Ciche oszczędności: Świadczenia tracą wartość, płace budżetówki stoją w miejscu
- No dobrze, ale czy jeśli rząd nie zdecyduje się na podwyższanie podatków i zwiększanie progresji podatkowej, to będzie zmuszony ciąć wydatki społeczne i ograniczać transfery pieniężne?
- W przeciwieństwie do podnoszenia podatków, taki krok wydaje się dziś nieakceptowalny politycznie. W przeszłości politycy intuicyjnie szukali równowagi budżetowej w ograniczaniu polityki społecznej. Po latach rządów PiS i wprowadzeniu przez tę ekipę takich programów jak 500 plus, transfery stały się na tyle integralną częścią systemu, że nikt nie wyobraża sobie wycofania się z tych pomysłów. Politycznie byłoby to wręcz samobójcze. Ale wcale nie trzeba ciąć wydatków czy likwidować programów społecznych, by realnie je ograniczać.
- Co ma pan ma myśli?
- Widać już wyraźnie, że rząd, szukając oszczędności, zdecydował się jedynie na symboliczne podwyżki dla pracowników strefy budżetowej o wskaźnik planowanej inflacji.
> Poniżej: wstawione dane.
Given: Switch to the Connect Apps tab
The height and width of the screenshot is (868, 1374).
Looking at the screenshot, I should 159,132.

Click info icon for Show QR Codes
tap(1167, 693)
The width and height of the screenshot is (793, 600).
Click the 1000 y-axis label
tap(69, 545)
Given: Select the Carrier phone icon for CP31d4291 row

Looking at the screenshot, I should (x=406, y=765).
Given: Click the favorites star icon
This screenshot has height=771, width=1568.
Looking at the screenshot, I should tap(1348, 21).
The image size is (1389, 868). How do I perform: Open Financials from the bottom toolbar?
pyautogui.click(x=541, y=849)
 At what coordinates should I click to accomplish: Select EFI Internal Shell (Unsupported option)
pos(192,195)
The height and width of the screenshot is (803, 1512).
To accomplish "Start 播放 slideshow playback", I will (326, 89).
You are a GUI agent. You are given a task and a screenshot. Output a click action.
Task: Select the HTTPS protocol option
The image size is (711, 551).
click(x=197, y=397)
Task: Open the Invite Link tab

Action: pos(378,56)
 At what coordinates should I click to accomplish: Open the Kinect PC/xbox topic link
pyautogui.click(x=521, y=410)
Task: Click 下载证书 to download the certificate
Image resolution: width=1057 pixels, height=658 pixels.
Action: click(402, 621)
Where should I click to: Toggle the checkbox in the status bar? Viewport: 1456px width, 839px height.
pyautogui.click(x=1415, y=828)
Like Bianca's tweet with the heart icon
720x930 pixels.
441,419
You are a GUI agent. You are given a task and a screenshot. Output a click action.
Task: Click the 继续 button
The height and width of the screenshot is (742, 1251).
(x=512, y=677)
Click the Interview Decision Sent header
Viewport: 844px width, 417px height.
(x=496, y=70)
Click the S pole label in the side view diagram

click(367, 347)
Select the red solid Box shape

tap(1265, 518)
Podobnie z płacą minimalną. Nie ma też mowy o waloryzacji świadczeń takich jak 800 plus. A przecież transfery pieniężne realnie tracą na wartości wobec ciągle rosnących kosztów życia. Prawdopodobnie koszty życia dla osób zarabiających płacę minimalną rosną szybciej niż ogólny wskaźnik inflacji. W związku z tym osoby te w 2026 r. zapewne zbiednieją. Stagnacja w tym obszarze to wygodne polityczne rozwiązanie w obecnej sytuacji: co prawda nie generuje gigantycznych oszczędności dla budżetu, ale też nie generuje gniewu społecznego na niepopularną decyzję. Niemniej, nie zmieniając znacząco nic w pensjach dla budżetówki i nie waloryzując świadczeń pieniężnych, rząd zdejmuje przynajmniej w tym obszarze presję na budżet.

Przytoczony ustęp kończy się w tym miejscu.